§ **WHAT YOU NEED TO DO**: Count the lines in the records below that contain the string "computer", matching case exactly. Give only the number.

---------------

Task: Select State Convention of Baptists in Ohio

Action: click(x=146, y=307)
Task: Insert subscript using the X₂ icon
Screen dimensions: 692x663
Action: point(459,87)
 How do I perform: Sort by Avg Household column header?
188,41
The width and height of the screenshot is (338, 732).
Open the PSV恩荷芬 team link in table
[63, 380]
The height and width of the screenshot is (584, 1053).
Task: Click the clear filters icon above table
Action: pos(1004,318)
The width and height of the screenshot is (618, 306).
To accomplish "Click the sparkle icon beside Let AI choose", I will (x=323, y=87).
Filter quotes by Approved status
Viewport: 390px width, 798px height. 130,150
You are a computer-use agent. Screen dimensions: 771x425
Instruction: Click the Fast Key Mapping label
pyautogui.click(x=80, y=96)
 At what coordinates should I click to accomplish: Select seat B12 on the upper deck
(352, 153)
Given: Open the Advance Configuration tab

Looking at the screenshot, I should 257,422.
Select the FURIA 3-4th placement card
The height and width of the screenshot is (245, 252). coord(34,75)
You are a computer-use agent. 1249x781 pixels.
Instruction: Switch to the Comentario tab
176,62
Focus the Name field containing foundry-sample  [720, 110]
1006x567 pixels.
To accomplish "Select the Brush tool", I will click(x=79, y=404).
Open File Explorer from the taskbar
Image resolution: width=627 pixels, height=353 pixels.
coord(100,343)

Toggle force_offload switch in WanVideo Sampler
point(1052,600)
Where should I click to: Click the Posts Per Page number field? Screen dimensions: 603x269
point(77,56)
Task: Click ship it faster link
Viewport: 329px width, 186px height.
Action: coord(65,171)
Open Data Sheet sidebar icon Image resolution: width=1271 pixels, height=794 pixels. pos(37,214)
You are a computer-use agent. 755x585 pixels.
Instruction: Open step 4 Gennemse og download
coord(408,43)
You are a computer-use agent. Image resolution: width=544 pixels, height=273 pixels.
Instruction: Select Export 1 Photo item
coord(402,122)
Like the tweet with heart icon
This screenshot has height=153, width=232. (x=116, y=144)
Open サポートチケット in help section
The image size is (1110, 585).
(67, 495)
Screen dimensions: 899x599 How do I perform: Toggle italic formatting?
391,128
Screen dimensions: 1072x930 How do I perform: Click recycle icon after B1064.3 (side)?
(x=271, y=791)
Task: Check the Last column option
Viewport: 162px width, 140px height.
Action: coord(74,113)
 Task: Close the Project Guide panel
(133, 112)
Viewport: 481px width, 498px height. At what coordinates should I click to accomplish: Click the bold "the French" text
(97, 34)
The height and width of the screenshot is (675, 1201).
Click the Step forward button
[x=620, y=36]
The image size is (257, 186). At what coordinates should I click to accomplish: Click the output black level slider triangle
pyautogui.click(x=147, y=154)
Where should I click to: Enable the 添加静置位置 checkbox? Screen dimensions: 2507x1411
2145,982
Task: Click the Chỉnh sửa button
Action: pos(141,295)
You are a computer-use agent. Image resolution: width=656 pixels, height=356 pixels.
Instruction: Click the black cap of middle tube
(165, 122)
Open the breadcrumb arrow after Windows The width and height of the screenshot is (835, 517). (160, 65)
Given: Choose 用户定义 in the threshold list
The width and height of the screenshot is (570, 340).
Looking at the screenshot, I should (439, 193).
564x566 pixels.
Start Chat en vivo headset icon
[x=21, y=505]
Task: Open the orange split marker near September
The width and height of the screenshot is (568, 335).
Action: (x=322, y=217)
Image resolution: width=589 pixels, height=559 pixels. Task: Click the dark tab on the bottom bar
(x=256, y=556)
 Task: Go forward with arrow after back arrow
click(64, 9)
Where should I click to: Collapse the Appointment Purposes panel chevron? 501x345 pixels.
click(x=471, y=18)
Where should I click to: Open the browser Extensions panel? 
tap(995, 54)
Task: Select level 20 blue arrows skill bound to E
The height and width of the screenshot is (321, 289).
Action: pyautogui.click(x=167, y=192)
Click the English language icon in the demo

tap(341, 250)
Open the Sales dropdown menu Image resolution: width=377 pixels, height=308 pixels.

---------------

§ **RESULT OF THIS TASK**: 5